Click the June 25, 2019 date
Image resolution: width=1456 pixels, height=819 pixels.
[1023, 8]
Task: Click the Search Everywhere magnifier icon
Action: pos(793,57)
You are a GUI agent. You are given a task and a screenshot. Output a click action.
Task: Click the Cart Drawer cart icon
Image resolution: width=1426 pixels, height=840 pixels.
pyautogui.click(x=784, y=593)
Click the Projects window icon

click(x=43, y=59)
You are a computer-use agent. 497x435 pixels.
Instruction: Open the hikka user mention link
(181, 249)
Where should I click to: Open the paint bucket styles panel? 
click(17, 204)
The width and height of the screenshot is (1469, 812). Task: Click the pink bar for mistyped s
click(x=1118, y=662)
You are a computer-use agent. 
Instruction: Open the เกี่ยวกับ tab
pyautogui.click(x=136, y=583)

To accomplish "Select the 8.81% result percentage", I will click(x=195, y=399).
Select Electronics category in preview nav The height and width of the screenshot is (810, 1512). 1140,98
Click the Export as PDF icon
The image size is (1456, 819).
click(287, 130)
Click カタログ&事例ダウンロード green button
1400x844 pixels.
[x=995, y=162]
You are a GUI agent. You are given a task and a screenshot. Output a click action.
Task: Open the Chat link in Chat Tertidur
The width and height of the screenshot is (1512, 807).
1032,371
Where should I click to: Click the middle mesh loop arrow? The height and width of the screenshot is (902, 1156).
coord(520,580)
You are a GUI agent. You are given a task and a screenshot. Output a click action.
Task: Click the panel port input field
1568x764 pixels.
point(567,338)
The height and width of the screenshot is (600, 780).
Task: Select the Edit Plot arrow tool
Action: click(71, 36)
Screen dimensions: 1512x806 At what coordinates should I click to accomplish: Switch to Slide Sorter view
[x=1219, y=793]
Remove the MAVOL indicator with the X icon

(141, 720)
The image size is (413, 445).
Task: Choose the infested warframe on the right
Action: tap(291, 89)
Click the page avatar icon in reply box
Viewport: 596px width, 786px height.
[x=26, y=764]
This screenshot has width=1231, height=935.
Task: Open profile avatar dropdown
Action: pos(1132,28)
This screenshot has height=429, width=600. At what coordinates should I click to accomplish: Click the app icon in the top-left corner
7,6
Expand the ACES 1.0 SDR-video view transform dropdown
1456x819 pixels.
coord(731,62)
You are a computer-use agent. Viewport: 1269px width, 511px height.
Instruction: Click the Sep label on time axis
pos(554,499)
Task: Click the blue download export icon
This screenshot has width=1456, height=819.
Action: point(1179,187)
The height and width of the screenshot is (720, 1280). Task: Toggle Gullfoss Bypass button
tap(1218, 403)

§ §

### Exercise prompt:
Copy the listing verbatim, starting at its first line and ending after the line that contains "Action: tap(291, 89)".

### Correct answer:
Click the June 25, 2019 date
Image resolution: width=1456 pixels, height=819 pixels.
[1023, 8]
Task: Click the Search Everywhere magnifier icon
Action: pos(793,57)
You are a GUI agent. You are given a task and a screenshot. Output a click action.
Task: Click the Cart Drawer cart icon
Image resolution: width=1426 pixels, height=840 pixels.
pyautogui.click(x=784, y=593)
Click the Projects window icon

click(x=43, y=59)
You are a computer-use agent. 497x435 pixels.
Instruction: Open the hikka user mention link
(181, 249)
Where should I click to: Open the paint bucket styles panel? 
click(17, 204)
The width and height of the screenshot is (1469, 812). Task: Click the pink bar for mistyped s
click(x=1118, y=662)
You are a computer-use agent. 
Instruction: Open the เกี่ยวกับ tab
pyautogui.click(x=136, y=583)

To accomplish "Select the 8.81% result percentage", I will click(x=195, y=399).
Select Electronics category in preview nav The height and width of the screenshot is (810, 1512). 1140,98
Click the Export as PDF icon
The image size is (1456, 819).
click(287, 130)
Click カタログ&事例ダウンロード green button
1400x844 pixels.
[x=995, y=162]
You are a GUI agent. You are given a task and a screenshot. Output a click action.
Task: Open the Chat link in Chat Tertidur
The width and height of the screenshot is (1512, 807).
1032,371
Where should I click to: Click the middle mesh loop arrow? The height and width of the screenshot is (902, 1156).
coord(520,580)
You are a GUI agent. You are given a task and a screenshot. Output a click action.
Task: Click the panel port input field
1568x764 pixels.
point(567,338)
The height and width of the screenshot is (600, 780).
Task: Select the Edit Plot arrow tool
Action: click(71, 36)
Screen dimensions: 1512x806 At what coordinates should I click to accomplish: Switch to Slide Sorter view
[x=1219, y=793]
Remove the MAVOL indicator with the X icon

(141, 720)
The image size is (413, 445).
Task: Choose the infested warframe on the right
Action: tap(291, 89)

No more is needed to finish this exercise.